Hemodynamically Unstable PSVT

Immediate synchronized cardioversion after sedation is mandatory for unstable PSVT and achieves near-100% termination. 1, 3

• Proceed directly to synchronized cardioversion (50–100 J) without attempting vagal maneuvers or drug therapy when hypotension, altered mental status, shock, chest pain, or acute heart failure is present 1, 3
• Do not delay definitive treatment with pharmacologic trials in unstable patients 3

Hemodynamically Stable PSVT

Vagal maneuvers are the mandatory first-line intervention, followed by adenosine if unsuccessful. 1, 3

Vagal Maneuvers (First-Line)

• Modified Valsalva maneuver (patient supine, bearing down 10–30 seconds to generate 30–40 mmHg intrathoracic pressure) terminates 43% of PSVT episodes 1, 3
• Carotid sinus massage (5–10 seconds steady pressure after confirming absence of carotid bruit) is an alternative technique 1, 3
• Ice-water facial immersion (cold wet towel on face) activates the diving reflex 1
• Overall vagal maneuver success rate is approximately 27–28% 1, 3
• Never apply pressure to the eyeball—this technique is dangerous and abandoned 1, 3

Adenosine (First-Line Pharmacologic Agent)

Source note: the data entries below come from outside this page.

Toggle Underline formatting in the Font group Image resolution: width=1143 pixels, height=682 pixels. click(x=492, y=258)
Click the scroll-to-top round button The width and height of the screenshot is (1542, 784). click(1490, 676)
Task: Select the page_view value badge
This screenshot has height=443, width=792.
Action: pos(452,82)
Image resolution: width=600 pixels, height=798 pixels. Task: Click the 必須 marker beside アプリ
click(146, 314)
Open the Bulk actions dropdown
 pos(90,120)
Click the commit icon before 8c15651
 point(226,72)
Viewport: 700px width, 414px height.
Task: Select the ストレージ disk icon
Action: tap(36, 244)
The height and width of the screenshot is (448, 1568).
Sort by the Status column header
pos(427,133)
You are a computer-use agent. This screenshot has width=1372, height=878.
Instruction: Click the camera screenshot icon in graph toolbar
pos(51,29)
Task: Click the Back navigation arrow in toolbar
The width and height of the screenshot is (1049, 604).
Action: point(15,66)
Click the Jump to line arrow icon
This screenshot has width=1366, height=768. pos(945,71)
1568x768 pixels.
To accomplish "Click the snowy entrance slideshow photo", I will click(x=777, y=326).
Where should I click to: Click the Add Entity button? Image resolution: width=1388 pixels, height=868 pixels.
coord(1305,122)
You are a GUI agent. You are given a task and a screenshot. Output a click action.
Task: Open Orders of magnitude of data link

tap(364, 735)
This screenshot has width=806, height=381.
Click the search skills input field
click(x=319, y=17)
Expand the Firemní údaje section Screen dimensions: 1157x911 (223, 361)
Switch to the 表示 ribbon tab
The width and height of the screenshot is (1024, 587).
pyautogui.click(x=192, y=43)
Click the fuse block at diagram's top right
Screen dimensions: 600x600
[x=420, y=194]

Adenosine is the drug of choice for acute PSVT termination, achieving 90–95% conversion for AVNRT and 78–96% for AVRT. 1, 3, 4

• Dosing protocol: 6 mg rapid IV push (over 1–2 seconds) through a proximal vein, followed immediately by 20 mL saline flush 1, 3
• If no conversion within 1–2 minutes, administer 12 mg rapid IV push with flush 1, 3
• A third 12 mg dose may be given if needed (maximum cumulative dose 30 mg) 3
• Reduce initial dose to 3 mg in patients taking dipyridamole or carbamazepine, cardiac transplant recipients, or when administering via central venous access 1, 3
• Increase dose in patients with high caffeine, theophylline, or theobromine levels 1, 3
• Absolute contraindications: active asthma/bronchospasm (risk of severe bronchospasm), second- or third-degree AV block, sick sinus syndrome without pacemaker 1, 3
• A defibrillator must be immediately available when administering adenosine to patients in whom Wolff-Parkinson-White syndrome is possible, as adenosine may precipitate atrial fibrillation with rapid ventricular rates 1, 3
• Common transient side effects (<60 seconds): flushing, dyspnea, chest discomfort 1, 3

Alternative Pharmacologic Options (When Adenosine Fails or Is Contraindicated)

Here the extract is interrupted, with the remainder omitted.